Barbarossa se encogió de hombros. Tiritaba de frío porque no tenía puesto el abrigo.
—No. ¿A qué demonios viene esta pregunta?
Próspero y Escipión se miraron mutuamente.
—Entonces, tendremos que proponerle a Renzo la posibilidad de llevarlo al orfanato de las hermanas de la caridad —dijo Próspero.
—¿Qué? —Barbarossa retrocedió horrorizado—. ¡No os atreveréis! ¡No os atreveréis!
Escipión saltó al tiovivo y cogió al mocoso, que no paraba de patalear entre las figuras.
—El tiovivo no volverá a girar nunca más, barbilampiño. Ahora que no tienes barba ya no te podemos llamar «barbirrojo» —dijo el Señor de los Ladrones—. Tú lo has roto y por eso no puedes volver solo a la ciudad. Nunca se sabe qué desgracia te podría ocurrir. Ya has oído lo que ha dicho Renzo: ahora eres su prisionero. Y no me gustaría, si quieres que sea sincero, estar en tu pellejo, porque les has ciado motivos de sobra a él y a su hermana para que estén enfadados contigo.
Barbarossa le dio patadas, puñetazos, pero Escipión se lo echó sobre el hombro como si fuera un saco para llevarlo de vuelta a casa.
Nunca habrían conseguido salir solos del laberinto, pero las huellas de Renzo les indicaron el camino que debían seguir. Mientras Barbarossa no paraba de maldecir, de escupir y de pegarle puñetazos en la espalda, Escipión no dijo nada. De vez en cuando miraba hacia el cielo o a los árboles y los observaba como si fueran nuevos y raros, igual que su nuevo cuerpo de adulto. Era como si no oyera los gritos de Barbarossa, como si estuviera sordo. Daba unos pasos tan largos que a Próspero le costaba bastante seguirlo.

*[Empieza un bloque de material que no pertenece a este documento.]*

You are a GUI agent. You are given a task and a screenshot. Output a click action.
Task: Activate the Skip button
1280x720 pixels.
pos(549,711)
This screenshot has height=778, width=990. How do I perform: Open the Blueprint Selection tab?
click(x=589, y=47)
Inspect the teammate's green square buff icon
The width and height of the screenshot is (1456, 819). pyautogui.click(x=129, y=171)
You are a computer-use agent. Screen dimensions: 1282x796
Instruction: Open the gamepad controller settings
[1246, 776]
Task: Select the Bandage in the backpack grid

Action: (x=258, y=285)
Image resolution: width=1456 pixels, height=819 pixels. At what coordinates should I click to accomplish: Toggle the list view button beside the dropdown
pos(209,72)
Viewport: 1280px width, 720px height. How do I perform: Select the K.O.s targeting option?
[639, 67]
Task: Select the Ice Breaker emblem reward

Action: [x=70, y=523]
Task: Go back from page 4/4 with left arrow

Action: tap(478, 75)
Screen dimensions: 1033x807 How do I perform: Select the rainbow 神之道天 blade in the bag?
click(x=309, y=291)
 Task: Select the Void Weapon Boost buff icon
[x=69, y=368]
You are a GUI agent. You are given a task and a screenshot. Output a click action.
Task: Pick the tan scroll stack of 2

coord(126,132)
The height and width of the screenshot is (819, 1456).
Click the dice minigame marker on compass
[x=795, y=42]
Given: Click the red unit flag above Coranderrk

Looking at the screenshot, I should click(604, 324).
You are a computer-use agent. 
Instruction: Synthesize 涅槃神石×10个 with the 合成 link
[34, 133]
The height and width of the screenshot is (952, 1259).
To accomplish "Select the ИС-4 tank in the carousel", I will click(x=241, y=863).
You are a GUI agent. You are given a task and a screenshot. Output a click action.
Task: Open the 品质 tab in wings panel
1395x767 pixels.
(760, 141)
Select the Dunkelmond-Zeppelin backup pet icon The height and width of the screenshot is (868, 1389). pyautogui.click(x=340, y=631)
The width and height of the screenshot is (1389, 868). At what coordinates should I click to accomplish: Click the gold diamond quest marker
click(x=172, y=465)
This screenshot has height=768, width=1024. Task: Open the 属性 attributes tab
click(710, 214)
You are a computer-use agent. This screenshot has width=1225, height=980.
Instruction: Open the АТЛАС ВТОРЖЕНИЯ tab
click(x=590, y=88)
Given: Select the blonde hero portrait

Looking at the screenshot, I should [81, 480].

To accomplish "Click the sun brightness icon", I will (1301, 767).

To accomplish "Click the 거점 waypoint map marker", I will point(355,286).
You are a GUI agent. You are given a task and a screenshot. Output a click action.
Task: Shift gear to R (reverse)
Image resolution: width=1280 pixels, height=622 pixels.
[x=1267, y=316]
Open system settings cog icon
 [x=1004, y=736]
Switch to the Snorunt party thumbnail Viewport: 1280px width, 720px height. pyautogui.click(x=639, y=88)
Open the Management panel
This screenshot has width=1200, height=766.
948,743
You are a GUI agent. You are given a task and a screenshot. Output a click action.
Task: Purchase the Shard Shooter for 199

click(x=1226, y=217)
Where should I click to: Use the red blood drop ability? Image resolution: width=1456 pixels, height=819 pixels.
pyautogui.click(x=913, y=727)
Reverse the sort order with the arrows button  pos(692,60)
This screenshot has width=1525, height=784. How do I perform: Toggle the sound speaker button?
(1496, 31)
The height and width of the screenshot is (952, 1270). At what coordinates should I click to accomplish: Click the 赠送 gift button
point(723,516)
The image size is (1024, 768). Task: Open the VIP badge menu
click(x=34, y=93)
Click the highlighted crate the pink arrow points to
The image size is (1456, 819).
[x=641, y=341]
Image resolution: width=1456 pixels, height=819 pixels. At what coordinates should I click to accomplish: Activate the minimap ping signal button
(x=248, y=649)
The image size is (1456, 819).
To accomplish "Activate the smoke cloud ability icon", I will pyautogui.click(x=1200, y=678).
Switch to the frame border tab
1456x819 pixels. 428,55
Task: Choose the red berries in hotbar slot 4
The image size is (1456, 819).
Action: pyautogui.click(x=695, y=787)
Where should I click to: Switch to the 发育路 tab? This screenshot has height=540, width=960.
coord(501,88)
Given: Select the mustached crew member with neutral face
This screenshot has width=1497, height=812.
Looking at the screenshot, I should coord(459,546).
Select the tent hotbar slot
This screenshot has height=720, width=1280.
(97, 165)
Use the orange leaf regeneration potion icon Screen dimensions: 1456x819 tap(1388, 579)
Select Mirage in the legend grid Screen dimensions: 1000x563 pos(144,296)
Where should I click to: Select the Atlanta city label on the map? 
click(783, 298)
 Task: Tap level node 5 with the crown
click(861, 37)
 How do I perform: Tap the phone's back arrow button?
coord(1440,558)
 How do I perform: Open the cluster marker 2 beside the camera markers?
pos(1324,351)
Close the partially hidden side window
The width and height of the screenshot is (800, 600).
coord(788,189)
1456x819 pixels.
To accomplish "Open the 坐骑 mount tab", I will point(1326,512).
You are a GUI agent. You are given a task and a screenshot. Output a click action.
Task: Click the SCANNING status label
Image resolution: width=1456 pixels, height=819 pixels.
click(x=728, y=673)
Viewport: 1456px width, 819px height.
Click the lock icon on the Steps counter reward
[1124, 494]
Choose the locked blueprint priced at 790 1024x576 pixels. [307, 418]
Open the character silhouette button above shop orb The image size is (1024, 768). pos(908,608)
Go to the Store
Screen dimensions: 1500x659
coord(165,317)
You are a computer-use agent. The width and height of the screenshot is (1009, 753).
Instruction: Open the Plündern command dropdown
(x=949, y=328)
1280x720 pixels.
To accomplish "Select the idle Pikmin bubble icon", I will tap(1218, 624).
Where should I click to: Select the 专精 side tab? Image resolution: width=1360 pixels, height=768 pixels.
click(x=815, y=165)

Cuando llegaron a la casa, Escipión se volvió a Próspero, dejó a Barbarossa, que no había parado de gritar, en el suelo, y dijo:
—Se ha encogido todo, Pro. De repente el mundo es muy pequeño. Es casi como si yo no cupiera en él.
Se agachó junto a Barbarossa.
—Seguro que tú lo ves de una manera muy distinta, barbilampiño, ¿no? —le preguntó en tono burlón—. ¿Qué tal se ve todo desde ahí abajo?
Barbarossa no le hizo caso. Miraba a su alrededor con cara de mal humor, como si fuera un animal enjaulado que busca un lugar por donde huir. Se resistió con fuerza a que Escipión lo hiciera subir por las escaleras.
—¡Suéltame! —gritó. Se le había puesto la cara roja de lo enfadado que estaba—. ¡Este chico… el conte, me matará! ¡Tenéis que dejarme huir, al fin y al cabo somos socios! ¡Os daré dinero, mi barca está en la puerta, podéis decir que me he escapado!
—¿Dinero? Tenemos una bolsa llena de dinero falso —respondió Próspero—. Que nos diste tú.
Durante un instante Barbarossa se quedó mudo.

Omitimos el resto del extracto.